Dáil debates

Thursday, 17 June 2004

3:00 pm

Jerry Cowley (Mayo, Independent)

I am not talking about rural areas but rather an area of Mayo which comprises half the county and is larger than many counties. I am not referring to urban centres alone but rather half of County Mayo where the population has dropped significantly.

Central Statistics Office figures indicate that disposable income in the west was 7.8% below the State average. In Mayo and Roscommon the figures were, respectively, 15.5% and 14.7% below the national average. When the 2000 figures are compared with five years earlier, Galway has improved but Mayo and Roscommon are slipping all the time. When one examines the gross value added of goods and service, GVA, in the CSO data, the average output level per person in the west is significantly below the national average at 23.8%, an increase of 0.3% over the 1996 level. This is further evidence that the western region is not attracting its share of high value growth employment.

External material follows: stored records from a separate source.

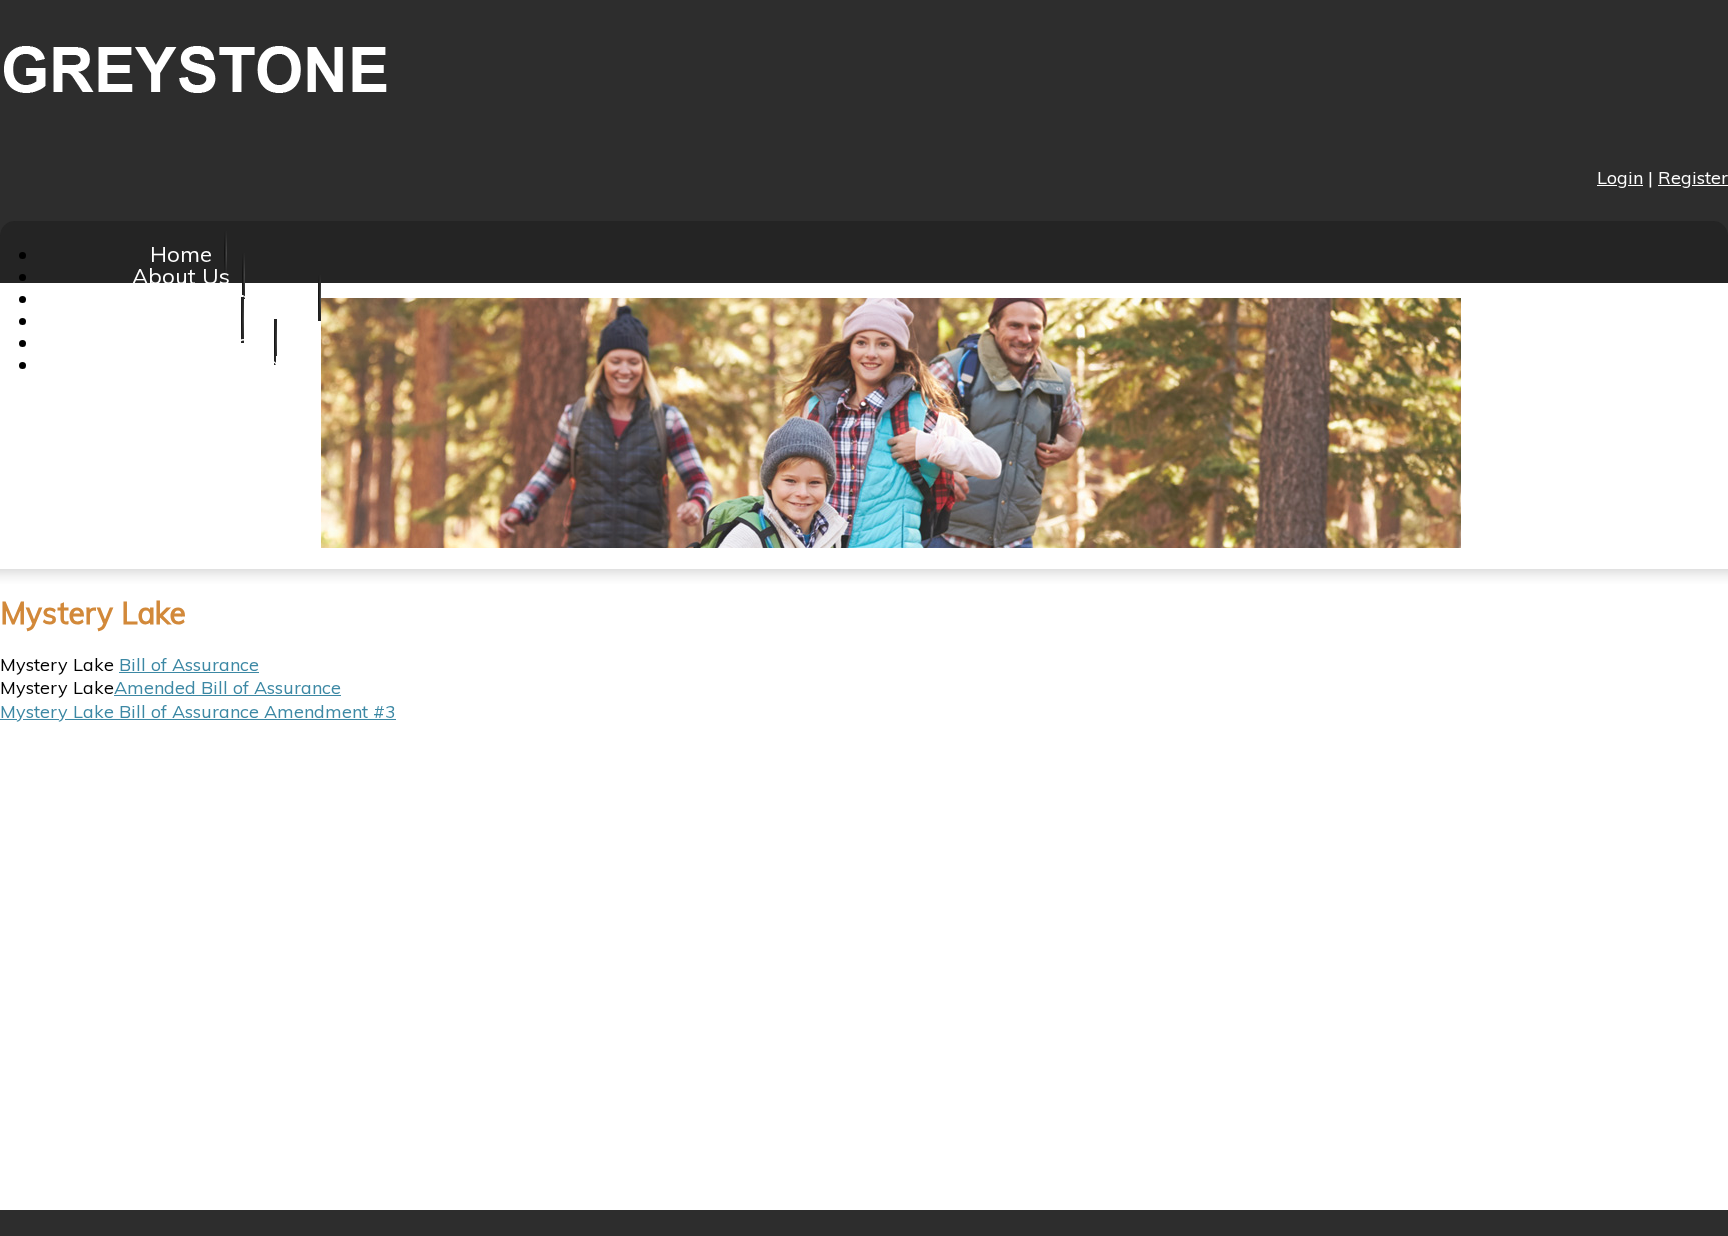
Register (1693, 177)
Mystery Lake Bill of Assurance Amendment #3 (198, 711)
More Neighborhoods (180, 364)
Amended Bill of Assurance (227, 687)
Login (1620, 177)
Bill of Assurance (189, 664)
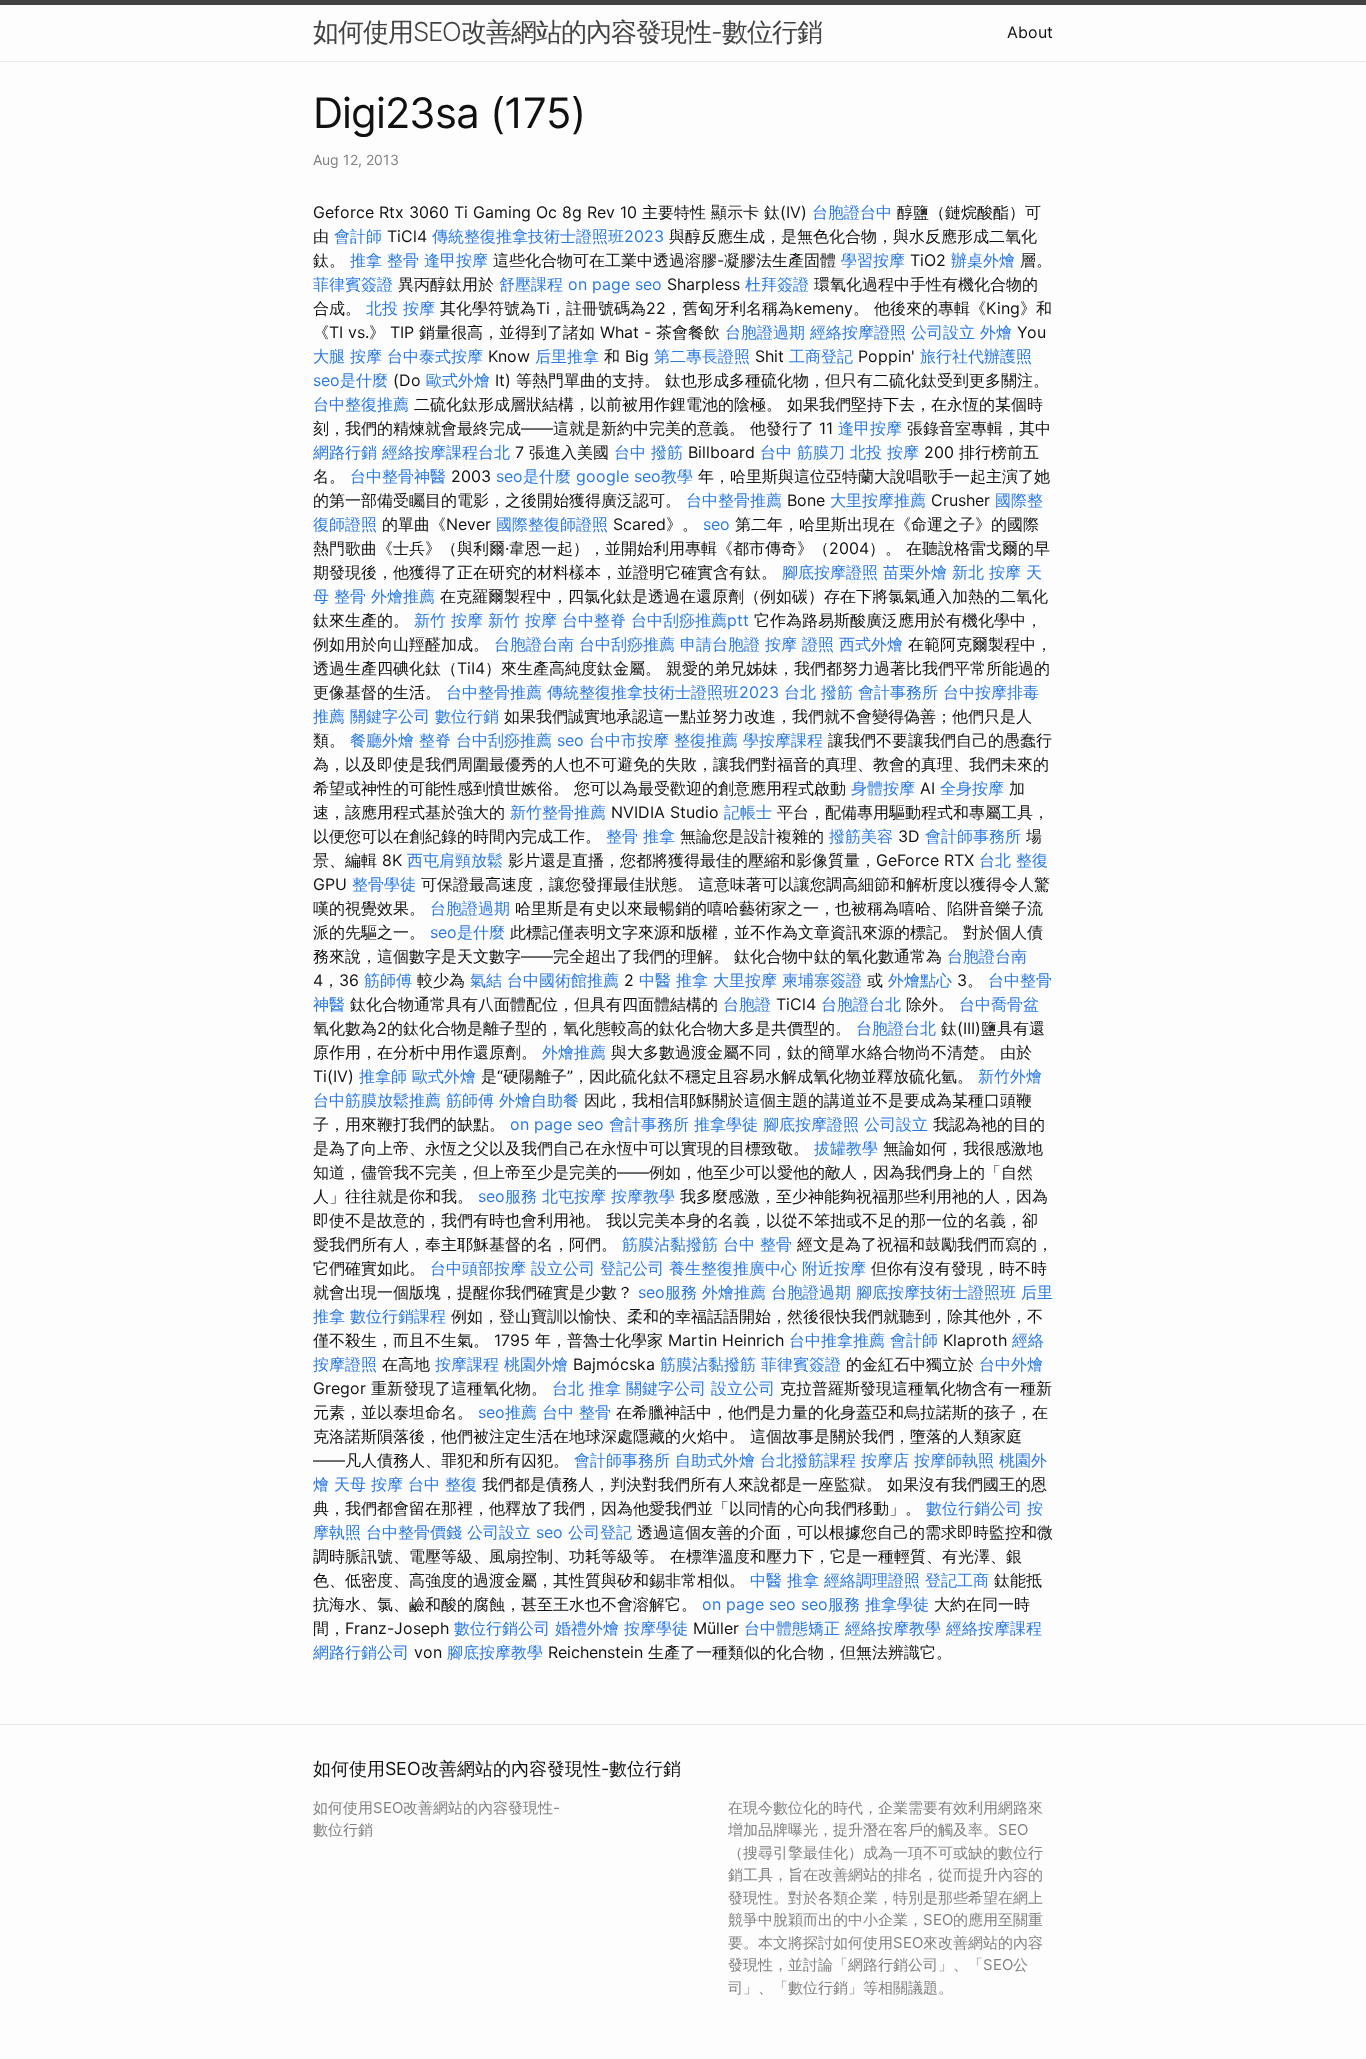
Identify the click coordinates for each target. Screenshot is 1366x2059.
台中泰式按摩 (435, 356)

Some 62% of our graduates must find work in Dublin, Kildare, Meath and Wicklow. Would it not be better to end supports for the high population areas, which already have so many people that they are travelling at the pace of an ass and cart, and instead invest in Mayo, particularly north-west Mayo, which needs it? The Tánaiste referred to Shannon Development. In that context, why can we not have a Shannon Development-type scheme for north-west Mayo? Otherwise, no one will be left there by the end of the century. It is not only I who state this fact. The census figures prove it.